Top of Material for this exercise

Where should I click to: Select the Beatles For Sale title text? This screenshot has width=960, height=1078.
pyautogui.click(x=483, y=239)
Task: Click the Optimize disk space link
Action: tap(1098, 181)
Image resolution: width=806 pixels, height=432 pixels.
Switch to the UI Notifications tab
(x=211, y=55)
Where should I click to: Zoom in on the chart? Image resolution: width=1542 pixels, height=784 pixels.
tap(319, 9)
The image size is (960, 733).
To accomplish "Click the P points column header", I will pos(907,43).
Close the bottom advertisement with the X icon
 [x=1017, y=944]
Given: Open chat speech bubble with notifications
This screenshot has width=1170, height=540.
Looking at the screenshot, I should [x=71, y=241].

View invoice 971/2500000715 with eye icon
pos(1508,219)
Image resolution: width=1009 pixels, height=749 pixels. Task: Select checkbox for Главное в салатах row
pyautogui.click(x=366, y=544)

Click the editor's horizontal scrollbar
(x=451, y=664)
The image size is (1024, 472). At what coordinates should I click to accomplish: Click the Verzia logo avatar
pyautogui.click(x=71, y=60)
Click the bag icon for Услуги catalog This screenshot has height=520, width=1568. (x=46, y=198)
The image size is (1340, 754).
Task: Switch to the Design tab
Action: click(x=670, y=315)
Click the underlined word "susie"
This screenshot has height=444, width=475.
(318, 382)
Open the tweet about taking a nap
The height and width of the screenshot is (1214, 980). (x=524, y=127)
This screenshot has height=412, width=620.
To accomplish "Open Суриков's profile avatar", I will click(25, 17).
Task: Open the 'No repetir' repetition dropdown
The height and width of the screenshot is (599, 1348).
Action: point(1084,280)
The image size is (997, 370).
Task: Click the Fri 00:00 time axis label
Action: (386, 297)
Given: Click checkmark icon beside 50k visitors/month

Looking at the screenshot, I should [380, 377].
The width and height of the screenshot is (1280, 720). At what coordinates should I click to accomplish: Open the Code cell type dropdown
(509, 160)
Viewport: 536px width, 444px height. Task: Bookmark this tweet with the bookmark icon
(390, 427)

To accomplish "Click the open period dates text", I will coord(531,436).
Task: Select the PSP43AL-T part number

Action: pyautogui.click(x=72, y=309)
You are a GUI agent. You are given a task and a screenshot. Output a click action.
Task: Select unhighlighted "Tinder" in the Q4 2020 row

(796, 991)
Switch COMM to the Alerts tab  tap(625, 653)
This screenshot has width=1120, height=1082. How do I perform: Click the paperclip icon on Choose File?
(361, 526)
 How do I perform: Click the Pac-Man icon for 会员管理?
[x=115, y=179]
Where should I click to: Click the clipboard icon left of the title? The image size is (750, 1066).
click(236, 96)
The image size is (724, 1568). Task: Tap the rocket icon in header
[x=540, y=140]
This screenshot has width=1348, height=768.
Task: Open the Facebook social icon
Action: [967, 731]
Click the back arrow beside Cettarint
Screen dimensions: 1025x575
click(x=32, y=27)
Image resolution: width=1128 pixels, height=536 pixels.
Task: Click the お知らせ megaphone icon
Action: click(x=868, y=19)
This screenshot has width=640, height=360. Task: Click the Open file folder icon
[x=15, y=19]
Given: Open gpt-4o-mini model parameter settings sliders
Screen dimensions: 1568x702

Bottom of Material for this exercise

= Exercise requirements =
Set down the records again in full. Match them exactly.

= Written solution =
Where should I click to: Select the Beatles For Sale title text? This screenshot has width=960, height=1078.
pyautogui.click(x=483, y=239)
Task: Click the Optimize disk space link
Action: tap(1098, 181)
Image resolution: width=806 pixels, height=432 pixels.
Switch to the UI Notifications tab
(x=211, y=55)
Where should I click to: Zoom in on the chart? Image resolution: width=1542 pixels, height=784 pixels.
tap(319, 9)
The image size is (960, 733).
To accomplish "Click the P points column header", I will pos(907,43).
Close the bottom advertisement with the X icon
 [x=1017, y=944]
Given: Open chat speech bubble with notifications
This screenshot has width=1170, height=540.
Looking at the screenshot, I should [x=71, y=241].

View invoice 971/2500000715 with eye icon
pos(1508,219)
Image resolution: width=1009 pixels, height=749 pixels. Task: Select checkbox for Главное в салатах row
pyautogui.click(x=366, y=544)

Click the editor's horizontal scrollbar
(x=451, y=664)
The image size is (1024, 472). At what coordinates should I click to accomplish: Click the Verzia logo avatar
pyautogui.click(x=71, y=60)
Click the bag icon for Услуги catalog This screenshot has height=520, width=1568. (x=46, y=198)
The image size is (1340, 754).
Task: Switch to the Design tab
Action: click(x=670, y=315)
Click the underlined word "susie"
This screenshot has height=444, width=475.
(318, 382)
Open the tweet about taking a nap
The height and width of the screenshot is (1214, 980). (x=524, y=127)
This screenshot has height=412, width=620.
To accomplish "Open Суриков's profile avatar", I will click(25, 17).
Task: Open the 'No repetir' repetition dropdown
The height and width of the screenshot is (599, 1348).
Action: point(1084,280)
The image size is (997, 370).
Task: Click the Fri 00:00 time axis label
Action: (386, 297)
Given: Click checkmark icon beside 50k visitors/month

Looking at the screenshot, I should [380, 377].
The width and height of the screenshot is (1280, 720). At what coordinates should I click to accomplish: Open the Code cell type dropdown
(509, 160)
Viewport: 536px width, 444px height. Task: Bookmark this tweet with the bookmark icon
(390, 427)

To accomplish "Click the open period dates text", I will coord(531,436).
Task: Select the PSP43AL-T part number

Action: pyautogui.click(x=72, y=309)
You are a GUI agent. You are given a task and a screenshot. Output a click action.
Task: Select unhighlighted "Tinder" in the Q4 2020 row

(796, 991)
Switch COMM to the Alerts tab  tap(625, 653)
This screenshot has width=1120, height=1082. How do I perform: Click the paperclip icon on Choose File?
(361, 526)
 How do I perform: Click the Pac-Man icon for 会员管理?
[x=115, y=179]
Where should I click to: Click the clipboard icon left of the title? The image size is (750, 1066).
click(236, 96)
The image size is (724, 1568). Task: Tap the rocket icon in header
[x=540, y=140]
This screenshot has width=1348, height=768.
Task: Open the Facebook social icon
Action: [967, 731]
Click the back arrow beside Cettarint
Screen dimensions: 1025x575
click(x=32, y=27)
Image resolution: width=1128 pixels, height=536 pixels.
Task: Click the お知らせ megaphone icon
Action: click(x=868, y=19)
This screenshot has width=640, height=360. Task: Click the Open file folder icon
[x=15, y=19]
Given: Open gpt-4o-mini model parameter settings sliders
Screen dimensions: 1568x702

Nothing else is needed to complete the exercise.